Don’t take everything in online reviews to heart; not all reviews are accurate and not all students have the same experiences with a professor. Remember, people who had a bad experience with a professor are more likely to post a review than people who had an average or great experience. Also, keep in mind that people learn differently and expect different things from a professor. A professor that's a bad match for someone else might be a good match for you and vice versa. If you still are wary, you have the option of registering for a different section of the course (if available) or dropping a course during shopping period.

How do you tell if a course is offered second semester? On course planning in my Barnard and the Columbia Directory it isn't clear.
When on the course directory you can select the semester you’re looking for, in this case, Spring 2018. Many of them have not been released, however, as departments will fluctuate and add/change the Spring courses they’re offering between now and the registration period. Don’t worry too much about your Spring plans for now as you’ll have ample time to meet with your advisor and plan things out accordingly.

What is the P.E. requirement? Where can I find P.E. classes? What classes fulfill the P.E. requirement?
All first-years need to take a P.E. class within their first year at Barnard (unless you’re a JTS/Barnard Double Degree student; then you have until the end of junior year). As aforementioned, while P.E. counts as a course, it is usually only 1 credit, so don’t worry too much about course total as opposed to credit total and try to stay somewhere between 12-18 credits for each semester. If you go to the Columbia Directory of Classes and select Physical Education @ Barnard under "Department", you can see all the courses that both the Barnard P.E. Department offers. 
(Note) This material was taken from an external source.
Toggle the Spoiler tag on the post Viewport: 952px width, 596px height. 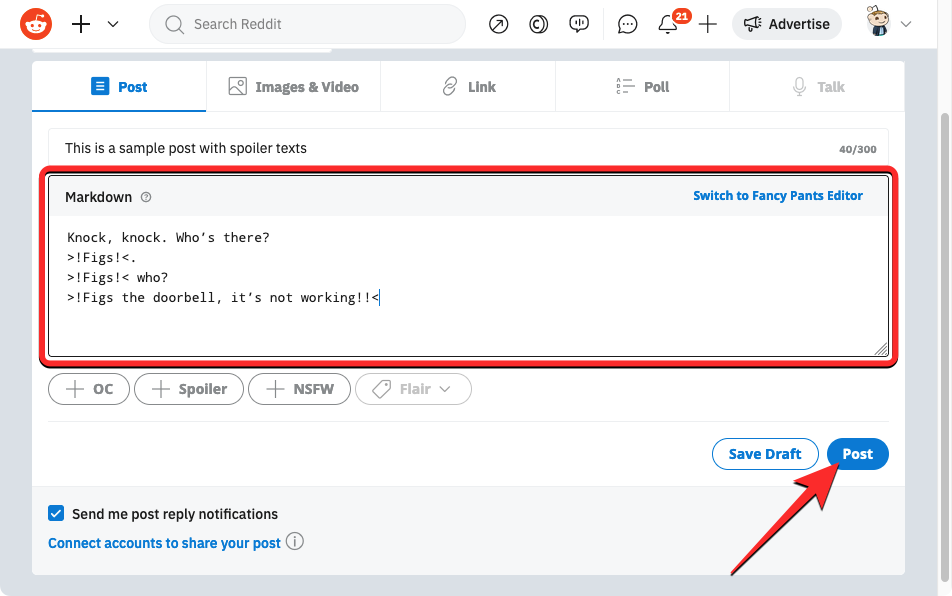coord(189,389)
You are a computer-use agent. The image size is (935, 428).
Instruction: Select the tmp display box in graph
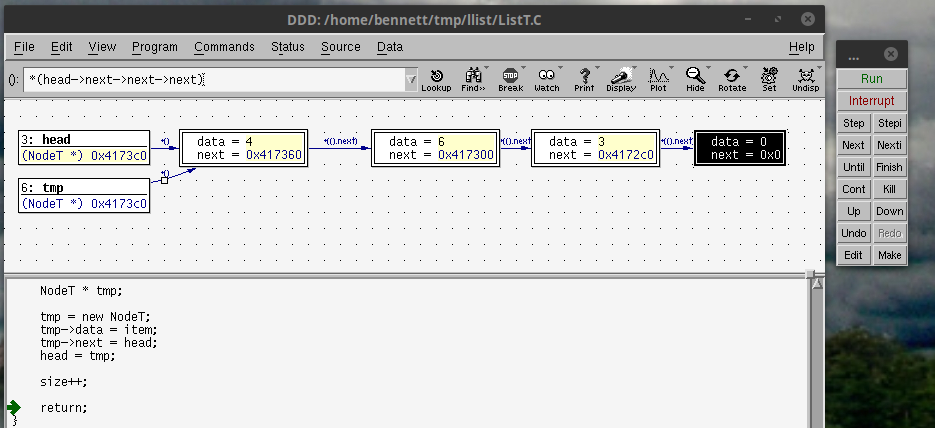(84, 195)
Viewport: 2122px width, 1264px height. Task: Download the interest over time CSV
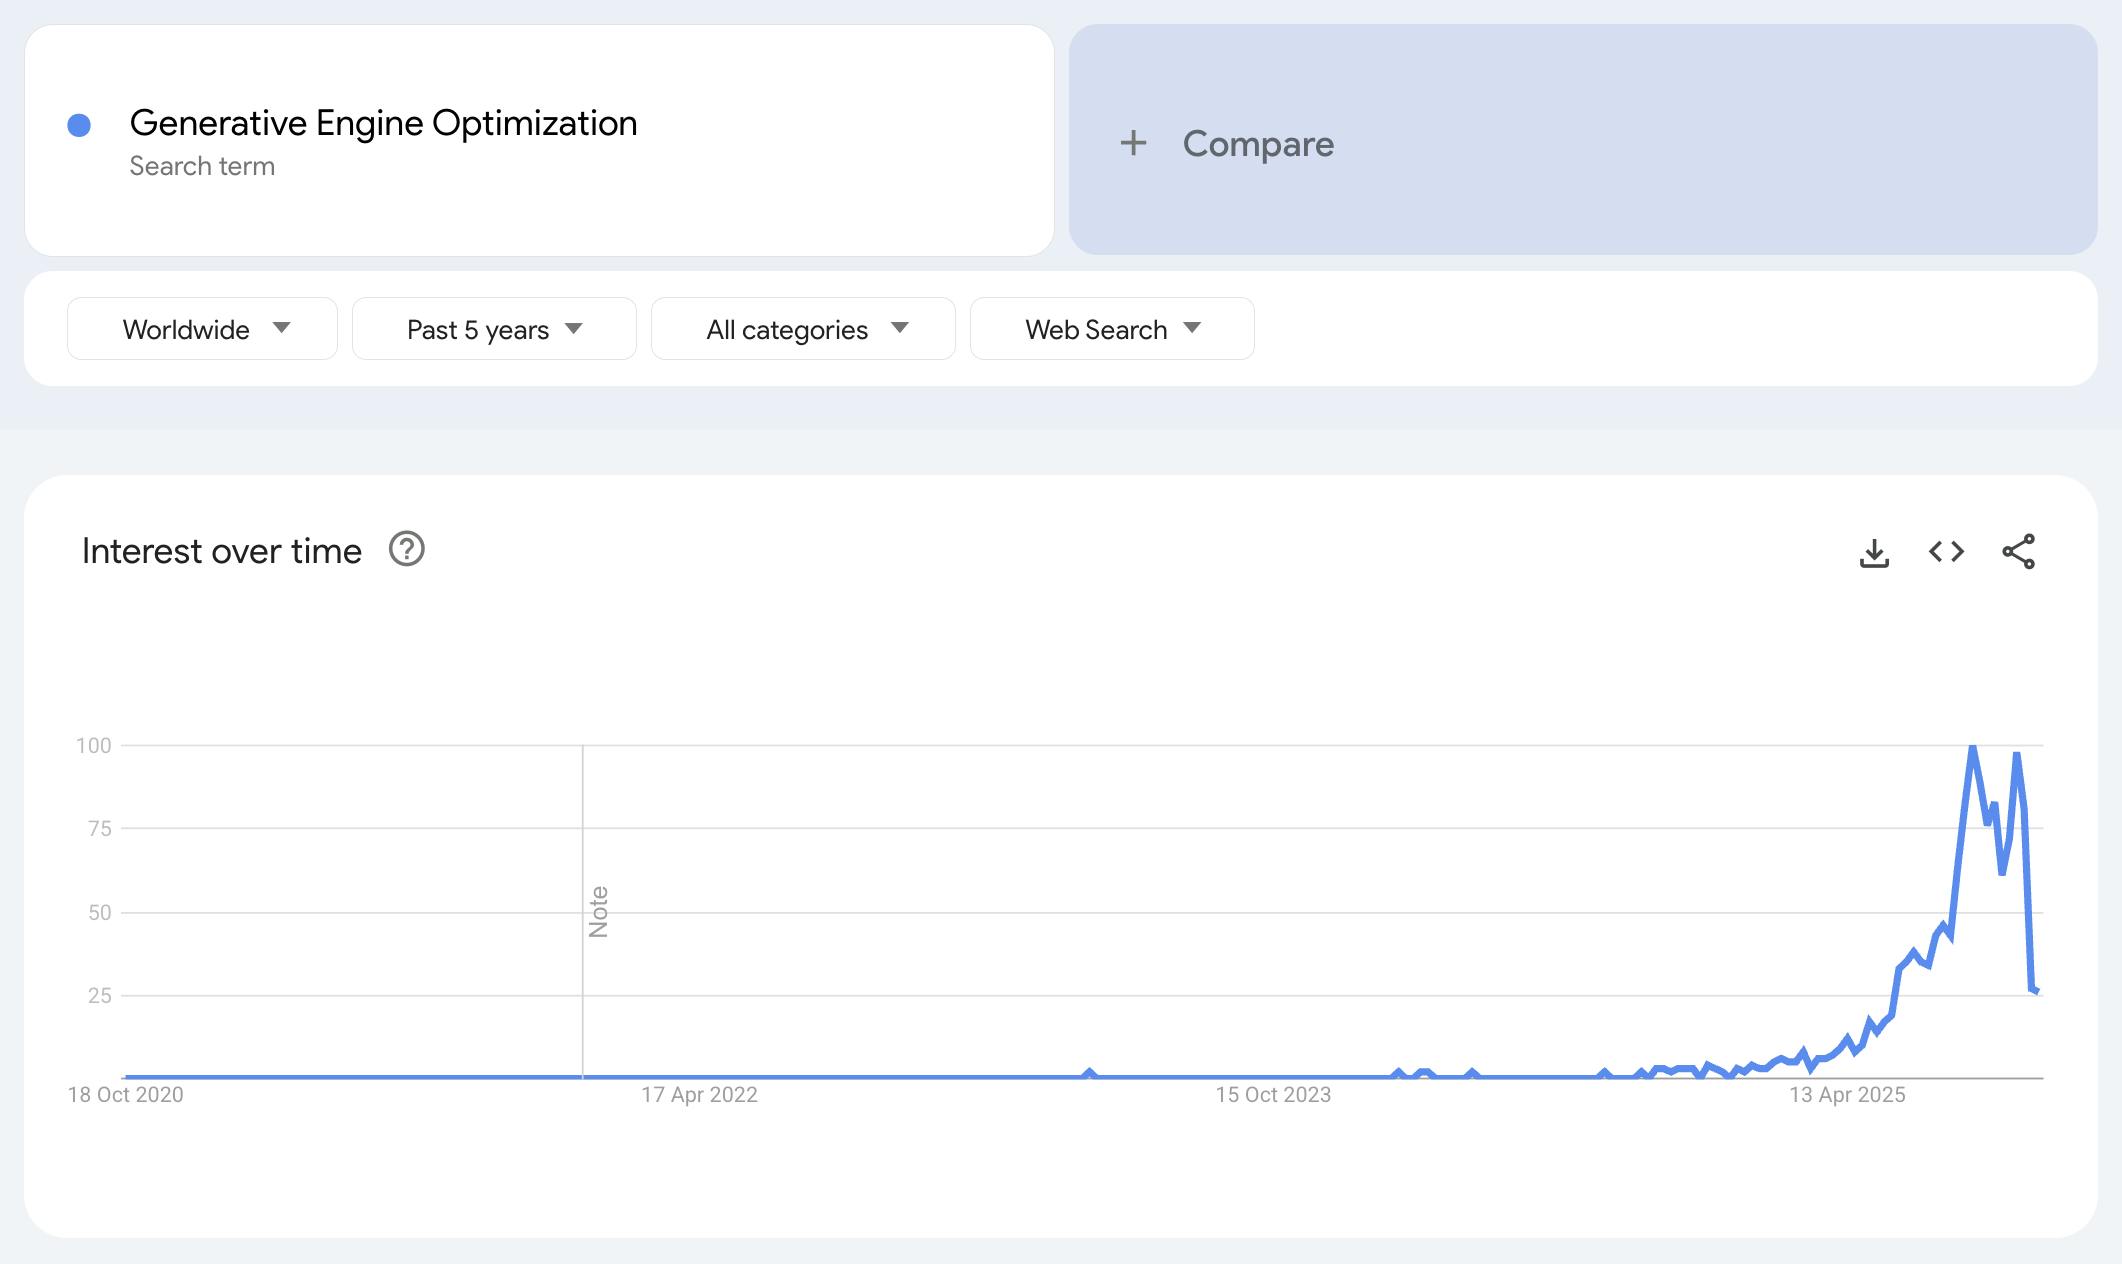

You can take either a Barnard P.E. course, a dance class, or play a varsity sport to fulfill the P.E. requirement. During the summer registration process, you'll only be able to register for a Barnard P.E. course. If you would like to register for a dance class or a varsity sport, you'll be able to do so during the NSOP registration period. A limited number of spaces are available in Columbia P.E. courses for Barnard students. If you would like to take a Columbia P.E. course, you’ll have to go to the Columbia P.E. Department in person and request special permission to registered for a Columbia P.E. course. You cannot register for a Columbia P.E. course through the normal registration process on myBarnard.